Concept WIKI v3 · 6/11/2026

CSR-transition coverage (CTC) is a hardware-fuzzing coverage metric introduced by ProcessorFuzz. It treats changes in selected Control and Status Registers (CSRs) between consecutive instructions as signals of processor Finite State Machine (FSM) state changes, and uses those transitions as the feedback signal to guide coverage-guided fuzzing of processor designs. External surveys (e.g., FuzzWiz) classify it as a specialized CPU-targeting coverage metric, distinct from general RTL code coverage.

Overview

CSR-transition coverage (CTC) is a coverage metric for processor fuzzing, introduced by the ProcessorFuzz paper. The metric monitors transitions in Control and Status Registers (CSRs), which are part of the ISA specification, and uses those transitions to decide whether a generated test input is "interesting" during coverage-guided fuzzing. It is referred to in the paper as the "novel CSR-transition coverage (CTC) metric" and is one of the two central contributions of ProcessorFuzz (the other being the use of ISA simulation to determine whether an input is interesting).
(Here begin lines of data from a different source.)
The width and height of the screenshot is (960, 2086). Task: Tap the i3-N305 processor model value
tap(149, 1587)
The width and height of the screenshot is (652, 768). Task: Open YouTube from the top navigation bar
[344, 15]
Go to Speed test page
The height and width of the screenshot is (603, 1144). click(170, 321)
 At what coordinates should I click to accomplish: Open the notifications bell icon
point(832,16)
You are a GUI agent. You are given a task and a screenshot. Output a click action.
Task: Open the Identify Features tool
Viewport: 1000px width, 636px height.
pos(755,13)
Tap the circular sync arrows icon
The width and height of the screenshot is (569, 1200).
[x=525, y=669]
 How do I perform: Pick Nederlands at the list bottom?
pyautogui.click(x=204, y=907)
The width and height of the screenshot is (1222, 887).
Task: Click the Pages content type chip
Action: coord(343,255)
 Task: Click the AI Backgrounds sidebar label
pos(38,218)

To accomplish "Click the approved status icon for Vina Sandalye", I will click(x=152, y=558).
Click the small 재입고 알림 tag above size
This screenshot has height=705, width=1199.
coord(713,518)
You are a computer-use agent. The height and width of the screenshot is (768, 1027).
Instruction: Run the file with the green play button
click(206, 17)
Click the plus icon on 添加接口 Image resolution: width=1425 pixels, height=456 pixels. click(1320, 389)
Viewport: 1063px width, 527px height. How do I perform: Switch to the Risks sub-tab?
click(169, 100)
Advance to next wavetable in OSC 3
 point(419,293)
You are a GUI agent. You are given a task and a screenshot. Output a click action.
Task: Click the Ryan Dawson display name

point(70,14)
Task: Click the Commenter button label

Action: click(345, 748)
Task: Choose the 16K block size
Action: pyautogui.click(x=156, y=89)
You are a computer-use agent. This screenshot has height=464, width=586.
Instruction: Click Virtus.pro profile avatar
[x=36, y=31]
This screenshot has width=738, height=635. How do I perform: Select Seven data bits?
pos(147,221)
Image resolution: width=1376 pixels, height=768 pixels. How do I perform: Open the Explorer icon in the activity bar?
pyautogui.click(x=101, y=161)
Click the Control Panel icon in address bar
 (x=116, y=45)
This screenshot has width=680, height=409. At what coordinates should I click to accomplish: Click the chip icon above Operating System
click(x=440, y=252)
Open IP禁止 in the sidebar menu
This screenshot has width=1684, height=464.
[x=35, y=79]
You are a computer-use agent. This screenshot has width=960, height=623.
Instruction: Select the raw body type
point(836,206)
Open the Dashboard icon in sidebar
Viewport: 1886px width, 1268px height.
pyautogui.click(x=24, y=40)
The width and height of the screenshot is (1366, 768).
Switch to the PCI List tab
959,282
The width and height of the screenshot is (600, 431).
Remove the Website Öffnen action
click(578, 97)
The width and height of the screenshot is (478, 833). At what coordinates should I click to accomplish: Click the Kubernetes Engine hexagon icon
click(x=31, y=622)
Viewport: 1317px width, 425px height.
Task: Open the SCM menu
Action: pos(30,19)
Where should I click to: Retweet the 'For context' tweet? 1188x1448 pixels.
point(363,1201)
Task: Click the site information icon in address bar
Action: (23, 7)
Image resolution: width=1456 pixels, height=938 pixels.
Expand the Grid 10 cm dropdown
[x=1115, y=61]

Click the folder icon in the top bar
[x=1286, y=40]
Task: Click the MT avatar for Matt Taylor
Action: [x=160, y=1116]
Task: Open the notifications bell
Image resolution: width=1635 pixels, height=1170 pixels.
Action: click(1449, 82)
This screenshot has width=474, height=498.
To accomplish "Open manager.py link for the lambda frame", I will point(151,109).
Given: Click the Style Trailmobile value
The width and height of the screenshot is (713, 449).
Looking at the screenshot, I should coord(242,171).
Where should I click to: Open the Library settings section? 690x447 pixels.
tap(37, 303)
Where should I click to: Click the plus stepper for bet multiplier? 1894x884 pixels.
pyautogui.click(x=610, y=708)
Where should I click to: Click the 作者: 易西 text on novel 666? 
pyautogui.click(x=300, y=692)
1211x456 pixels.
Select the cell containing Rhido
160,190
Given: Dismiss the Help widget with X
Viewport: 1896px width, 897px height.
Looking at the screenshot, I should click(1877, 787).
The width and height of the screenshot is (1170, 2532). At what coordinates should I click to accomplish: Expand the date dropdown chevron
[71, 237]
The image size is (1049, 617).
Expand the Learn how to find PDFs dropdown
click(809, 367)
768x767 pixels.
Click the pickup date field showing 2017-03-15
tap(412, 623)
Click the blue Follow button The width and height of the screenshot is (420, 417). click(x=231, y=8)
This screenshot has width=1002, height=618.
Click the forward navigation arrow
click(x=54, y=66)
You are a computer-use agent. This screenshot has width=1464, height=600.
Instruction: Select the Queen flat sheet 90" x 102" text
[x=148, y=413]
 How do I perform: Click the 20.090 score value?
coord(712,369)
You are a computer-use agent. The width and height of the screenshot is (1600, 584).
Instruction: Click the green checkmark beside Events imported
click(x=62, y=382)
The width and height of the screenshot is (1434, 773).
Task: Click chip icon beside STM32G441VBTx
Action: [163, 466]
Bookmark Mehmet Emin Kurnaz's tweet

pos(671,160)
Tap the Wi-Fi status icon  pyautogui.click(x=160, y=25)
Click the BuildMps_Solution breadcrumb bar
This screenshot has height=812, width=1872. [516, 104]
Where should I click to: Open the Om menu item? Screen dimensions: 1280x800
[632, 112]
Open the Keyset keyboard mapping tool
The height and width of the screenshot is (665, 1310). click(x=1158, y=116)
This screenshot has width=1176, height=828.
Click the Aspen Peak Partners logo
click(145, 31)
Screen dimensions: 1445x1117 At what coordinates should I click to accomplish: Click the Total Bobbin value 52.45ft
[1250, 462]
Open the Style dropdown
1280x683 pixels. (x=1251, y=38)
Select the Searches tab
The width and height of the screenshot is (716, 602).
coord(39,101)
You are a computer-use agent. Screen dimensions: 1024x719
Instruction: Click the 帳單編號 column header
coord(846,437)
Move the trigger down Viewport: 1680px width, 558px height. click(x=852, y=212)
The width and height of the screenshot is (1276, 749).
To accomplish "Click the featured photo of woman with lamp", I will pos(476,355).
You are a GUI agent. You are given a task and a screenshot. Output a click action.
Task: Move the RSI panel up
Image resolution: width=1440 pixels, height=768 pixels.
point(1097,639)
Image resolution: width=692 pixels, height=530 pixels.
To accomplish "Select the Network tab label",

The underlying intuition is that a processor is effectively a complex Finite State Machine (FSM) whose state is partly exposed through CSRs. A processor "is effectively a complex Finite State Machine (FSM) that consists of a large number of states," and "exploring different states in 'processor FSM' is the key to identifying bugs in the processor." Because CSRs are ISA-defined registers that "have direct control over the current processor state" and "expose information (e.g., state of the floating-point unit) about the current architectural state of the processor," a change in a CSR's value is taken as a sign that the processor has moved to a new architectural state and therefore merits further exploration.

Why transitions, not just CSR values

The metric monitors transitions between CSR values observed at adjacent instructions rather than only the set of unique CSR values reached. The paper's rationale is analogous to widely-used software fuzzers that "monitor edges in a program instead of basic blocks" — using edges/transitions makes the feedback more sensitive to qualitatively new behaviour. As a concrete illustration, the paper notes that even if two intermediate processor states N1 and N2 are already covered, a new transition between them through a privileged path P1 can still be detected as a new transition and used as feedback.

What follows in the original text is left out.